_The data_:
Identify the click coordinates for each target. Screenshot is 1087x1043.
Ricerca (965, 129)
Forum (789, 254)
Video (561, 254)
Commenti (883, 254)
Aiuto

_What the exercise asks_: Present all the records above as a numbered list, one item per line, with blank lines dropped.

_Written response_:
1. Identify the click coordinates for each target. Screenshot is 1087x1043.
2. Ricerca (965, 129)
3. Forum (789, 254)
4. Video (561, 254)
5. Commenti (883, 254)
6. Aiuto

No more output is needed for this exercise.